*Текст*

Мертенс, не скрывавший своих симпатий к разоренной Европе, снова привез Берлинский оркестр в Америку в 1956 году — на сей раз без осложнений. Связи, которые он сумел установить с ведущим немецким оркестром и его беспринципным дирижером, в дальнейшем принесли немалую выгоду «Коламбии», позволив агентству закрепиться в Европе и получить привилегированный статус в отношениях с великим Караяном. Кроме того, эта ситуация высветила основное различие между «Коламбией» и ее главным американским конкурентом.
Дело Фуртвенглера стало для артистов Юрока не просто поводом утвердиться в качестве музыкантов, имеющих твердые моральные убеждения (спустя сорок лет Роналд Харвуд и Харолд Пинтер написали пьесу об этой яркой истории), оно поставило вопрос о том, возможно ли вообще существование музыки вне морали. Могут ли музыканты молчать, когда национальные меньшинства подвергаются истреблению в Европе и дискриминации на юге США? Может ли музыка игнорировать советское вторжение в Венгрию или американские бомбардировки Вьетнама?

*Исходные данные*
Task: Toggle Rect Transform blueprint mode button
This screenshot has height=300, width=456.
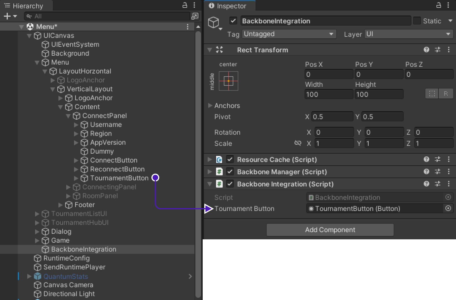Action: 432,94
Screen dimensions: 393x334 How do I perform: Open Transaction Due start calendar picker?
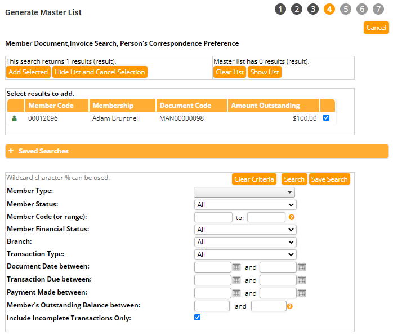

*Задачи для решения*
1. В каком году, согласно тексту, Мертенс снова привез Берлинский оркестр в Америку?
2. Назовите всех людей, которые упомянуты в тексте по имени или фамилии.

*Письменные ответы*
1. В 1956 году.

2. Мертенс, Караян, Фуртвенглер, Юрок, Роналд Харвуд, Харолд Пинтер.